WHAT THIS TASK INVOLVES –
In the records below, find the line holding "the Ugly Five (154, 1715)" and the line holding "Bottlenose Dolphin". Set down both, with every line between them, exactly.

RECORDS FOR THIS TASK –
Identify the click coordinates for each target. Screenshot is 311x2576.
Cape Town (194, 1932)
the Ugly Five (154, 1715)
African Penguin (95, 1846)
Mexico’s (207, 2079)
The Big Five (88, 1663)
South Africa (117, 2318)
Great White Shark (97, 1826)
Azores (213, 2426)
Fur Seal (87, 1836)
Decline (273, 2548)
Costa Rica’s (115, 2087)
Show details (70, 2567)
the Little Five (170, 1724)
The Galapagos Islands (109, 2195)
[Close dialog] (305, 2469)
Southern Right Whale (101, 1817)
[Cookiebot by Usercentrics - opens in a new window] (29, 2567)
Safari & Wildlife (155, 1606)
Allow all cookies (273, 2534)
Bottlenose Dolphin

...

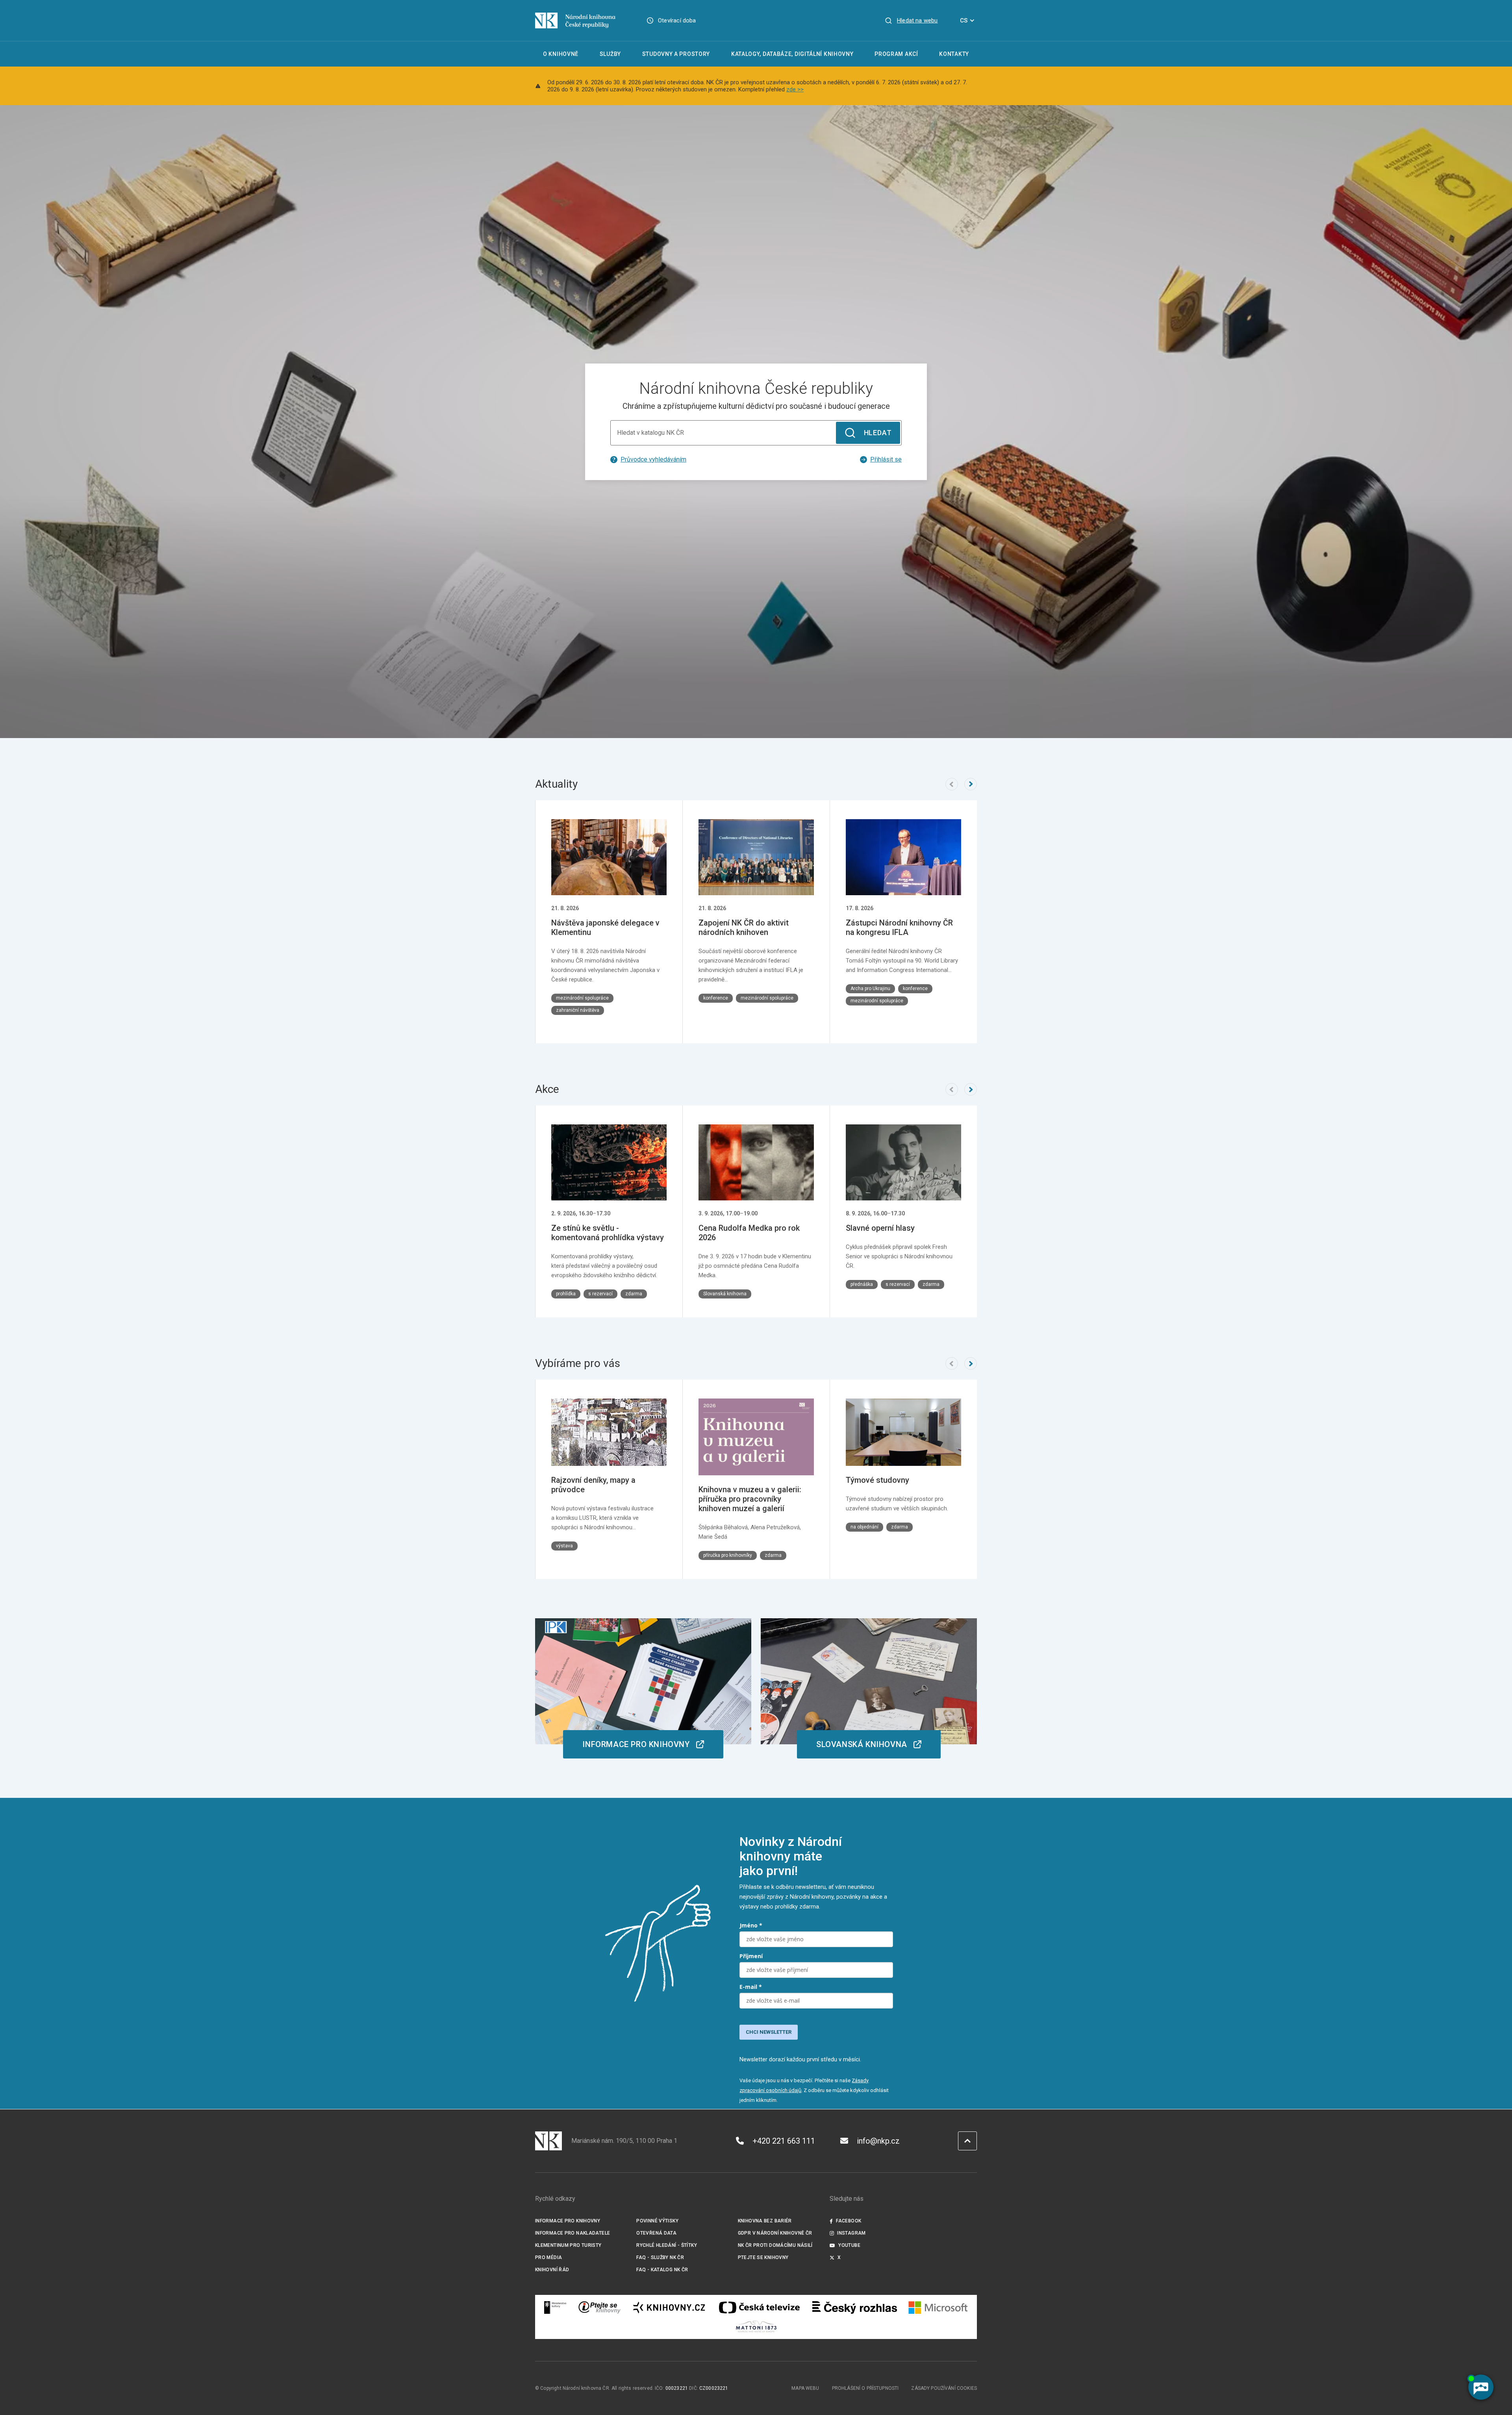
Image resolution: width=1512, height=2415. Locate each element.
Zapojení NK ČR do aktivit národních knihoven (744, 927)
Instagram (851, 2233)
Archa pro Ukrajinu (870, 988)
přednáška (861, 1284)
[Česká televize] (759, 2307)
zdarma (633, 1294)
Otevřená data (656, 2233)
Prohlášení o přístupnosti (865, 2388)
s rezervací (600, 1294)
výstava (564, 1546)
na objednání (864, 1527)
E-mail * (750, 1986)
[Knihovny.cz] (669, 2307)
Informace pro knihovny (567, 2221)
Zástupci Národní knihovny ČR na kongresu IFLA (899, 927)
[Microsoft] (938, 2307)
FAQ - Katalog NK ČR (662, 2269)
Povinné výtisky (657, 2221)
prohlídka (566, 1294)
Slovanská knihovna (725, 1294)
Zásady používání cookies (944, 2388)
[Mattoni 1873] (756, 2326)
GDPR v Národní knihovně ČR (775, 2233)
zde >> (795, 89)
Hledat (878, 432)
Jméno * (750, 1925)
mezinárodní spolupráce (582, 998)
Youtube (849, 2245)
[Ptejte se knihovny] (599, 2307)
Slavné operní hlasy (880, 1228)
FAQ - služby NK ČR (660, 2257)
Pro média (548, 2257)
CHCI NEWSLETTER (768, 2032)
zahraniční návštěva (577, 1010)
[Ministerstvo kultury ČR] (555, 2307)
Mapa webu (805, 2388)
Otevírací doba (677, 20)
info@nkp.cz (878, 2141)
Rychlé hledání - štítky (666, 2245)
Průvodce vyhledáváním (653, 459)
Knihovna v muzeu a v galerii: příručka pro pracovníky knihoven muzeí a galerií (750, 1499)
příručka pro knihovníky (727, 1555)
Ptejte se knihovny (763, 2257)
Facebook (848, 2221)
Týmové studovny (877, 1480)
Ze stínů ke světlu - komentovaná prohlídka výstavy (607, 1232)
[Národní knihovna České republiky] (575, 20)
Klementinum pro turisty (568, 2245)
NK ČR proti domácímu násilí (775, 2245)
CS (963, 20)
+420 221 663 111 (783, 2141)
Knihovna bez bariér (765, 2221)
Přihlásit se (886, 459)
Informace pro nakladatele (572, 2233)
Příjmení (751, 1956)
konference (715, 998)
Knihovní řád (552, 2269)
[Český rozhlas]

TASK ANSWER –
the Ugly Five (154, 1715)
African Penguin (95, 1846)
Mexico’s (207, 2079)
The Big Five (88, 1663)
South Africa (117, 2318)
Great White Shark (97, 1826)
Azores (213, 2426)
Fur Seal (87, 1836)
Decline (273, 2548)
Costa Rica’s (115, 2087)
Show details (70, 2567)
the Little Five (170, 1724)
The Galapagos Islands (109, 2195)
[Close dialog] (305, 2469)
Southern Right Whale (101, 1817)
[Cookiebot by Usercentrics - opens in a new window] (29, 2567)
Safari & Wildlife (155, 1606)
Allow all cookies (273, 2534)
Bottlenose Dolphin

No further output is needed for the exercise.